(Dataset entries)

━━━━━━

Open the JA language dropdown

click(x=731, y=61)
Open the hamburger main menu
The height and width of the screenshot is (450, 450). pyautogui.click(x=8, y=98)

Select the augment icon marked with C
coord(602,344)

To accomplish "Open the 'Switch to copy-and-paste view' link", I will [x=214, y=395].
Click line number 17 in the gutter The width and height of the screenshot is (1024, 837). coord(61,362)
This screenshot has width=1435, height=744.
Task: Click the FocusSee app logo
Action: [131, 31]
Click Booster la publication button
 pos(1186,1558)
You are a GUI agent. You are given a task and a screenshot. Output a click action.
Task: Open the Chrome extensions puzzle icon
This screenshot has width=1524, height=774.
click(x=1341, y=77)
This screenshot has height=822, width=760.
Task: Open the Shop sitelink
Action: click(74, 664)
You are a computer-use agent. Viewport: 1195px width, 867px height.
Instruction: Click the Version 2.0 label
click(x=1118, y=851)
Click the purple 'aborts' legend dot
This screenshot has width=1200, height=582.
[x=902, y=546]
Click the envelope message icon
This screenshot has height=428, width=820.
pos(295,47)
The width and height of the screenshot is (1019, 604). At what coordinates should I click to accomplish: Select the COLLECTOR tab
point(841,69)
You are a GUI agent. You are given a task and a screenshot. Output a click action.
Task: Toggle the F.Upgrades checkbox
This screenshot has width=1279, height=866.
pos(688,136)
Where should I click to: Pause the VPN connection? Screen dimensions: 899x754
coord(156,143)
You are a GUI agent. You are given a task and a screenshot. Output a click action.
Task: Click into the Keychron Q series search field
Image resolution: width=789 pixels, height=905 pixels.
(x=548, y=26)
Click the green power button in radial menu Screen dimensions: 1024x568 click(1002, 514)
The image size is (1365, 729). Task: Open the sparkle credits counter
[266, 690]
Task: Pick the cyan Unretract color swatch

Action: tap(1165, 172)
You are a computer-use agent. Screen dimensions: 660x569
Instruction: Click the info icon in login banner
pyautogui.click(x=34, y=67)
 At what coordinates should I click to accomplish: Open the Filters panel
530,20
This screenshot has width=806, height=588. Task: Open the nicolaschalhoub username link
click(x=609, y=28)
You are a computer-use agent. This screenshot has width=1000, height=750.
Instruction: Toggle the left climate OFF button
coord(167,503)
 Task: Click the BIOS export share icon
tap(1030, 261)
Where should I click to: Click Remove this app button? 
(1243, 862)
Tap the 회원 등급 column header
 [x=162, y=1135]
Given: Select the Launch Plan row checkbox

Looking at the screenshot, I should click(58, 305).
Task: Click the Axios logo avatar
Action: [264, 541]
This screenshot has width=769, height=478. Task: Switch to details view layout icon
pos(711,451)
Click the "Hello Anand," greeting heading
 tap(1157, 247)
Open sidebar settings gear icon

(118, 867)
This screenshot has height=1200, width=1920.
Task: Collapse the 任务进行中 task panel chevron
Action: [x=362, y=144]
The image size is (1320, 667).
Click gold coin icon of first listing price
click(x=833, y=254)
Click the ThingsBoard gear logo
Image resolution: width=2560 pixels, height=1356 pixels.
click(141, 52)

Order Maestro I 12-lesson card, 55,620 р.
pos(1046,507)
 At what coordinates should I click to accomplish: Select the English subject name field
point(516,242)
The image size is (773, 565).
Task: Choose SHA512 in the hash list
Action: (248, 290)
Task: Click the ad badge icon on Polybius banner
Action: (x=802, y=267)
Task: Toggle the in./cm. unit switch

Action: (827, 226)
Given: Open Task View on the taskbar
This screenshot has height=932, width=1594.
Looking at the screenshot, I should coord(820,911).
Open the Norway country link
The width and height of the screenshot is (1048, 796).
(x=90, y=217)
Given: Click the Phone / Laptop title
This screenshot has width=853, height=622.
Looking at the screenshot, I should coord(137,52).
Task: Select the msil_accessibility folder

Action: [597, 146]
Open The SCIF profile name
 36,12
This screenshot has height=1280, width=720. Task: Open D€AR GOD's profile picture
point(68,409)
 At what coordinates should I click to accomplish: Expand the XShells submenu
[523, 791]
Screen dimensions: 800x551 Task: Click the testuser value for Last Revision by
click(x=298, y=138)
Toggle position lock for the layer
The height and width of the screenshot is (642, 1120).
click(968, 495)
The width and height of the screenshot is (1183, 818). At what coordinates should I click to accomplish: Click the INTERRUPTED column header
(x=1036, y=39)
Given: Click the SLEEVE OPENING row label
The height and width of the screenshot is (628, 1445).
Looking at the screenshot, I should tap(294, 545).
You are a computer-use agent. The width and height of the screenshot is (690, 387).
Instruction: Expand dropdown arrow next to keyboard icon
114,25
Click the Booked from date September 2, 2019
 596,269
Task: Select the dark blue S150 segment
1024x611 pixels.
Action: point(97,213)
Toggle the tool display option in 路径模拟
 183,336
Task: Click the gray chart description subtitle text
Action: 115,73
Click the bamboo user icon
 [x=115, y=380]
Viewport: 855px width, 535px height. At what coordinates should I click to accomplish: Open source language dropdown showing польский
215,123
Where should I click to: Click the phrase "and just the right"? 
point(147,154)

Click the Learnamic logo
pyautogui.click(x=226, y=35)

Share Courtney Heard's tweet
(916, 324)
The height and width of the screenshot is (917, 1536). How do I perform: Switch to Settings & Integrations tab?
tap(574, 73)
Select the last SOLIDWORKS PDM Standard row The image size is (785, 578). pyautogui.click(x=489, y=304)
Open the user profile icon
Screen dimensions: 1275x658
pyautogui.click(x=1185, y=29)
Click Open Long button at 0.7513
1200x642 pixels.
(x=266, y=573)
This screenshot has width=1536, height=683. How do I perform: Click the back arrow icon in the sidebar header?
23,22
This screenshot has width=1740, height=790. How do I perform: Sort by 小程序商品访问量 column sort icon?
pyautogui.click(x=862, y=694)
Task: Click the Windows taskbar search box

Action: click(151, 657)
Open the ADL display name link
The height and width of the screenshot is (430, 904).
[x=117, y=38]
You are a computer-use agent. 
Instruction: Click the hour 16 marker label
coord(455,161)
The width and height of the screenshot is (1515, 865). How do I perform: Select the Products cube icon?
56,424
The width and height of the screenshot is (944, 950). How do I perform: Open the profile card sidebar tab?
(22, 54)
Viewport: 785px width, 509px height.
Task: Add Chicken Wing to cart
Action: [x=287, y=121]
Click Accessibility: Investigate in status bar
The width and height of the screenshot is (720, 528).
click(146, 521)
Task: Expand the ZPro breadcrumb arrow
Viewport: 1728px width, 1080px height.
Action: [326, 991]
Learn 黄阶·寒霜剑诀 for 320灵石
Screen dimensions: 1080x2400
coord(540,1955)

━━━━━━

- _Exercise brief_
Locate the lines above that hold the word "computer". Show every one of them.

- _Answer for this exercise_
You are a computer-use agent. Viewport: 1195px width, 867px height.
You are a computer-use agent. Screen dimensions: 660x569
You are a computer-use agent. This screenshot has width=1000, height=750.
You are a computer-use agent. The width and height of the screenshot is (690, 387).
You are a computer-use agent. 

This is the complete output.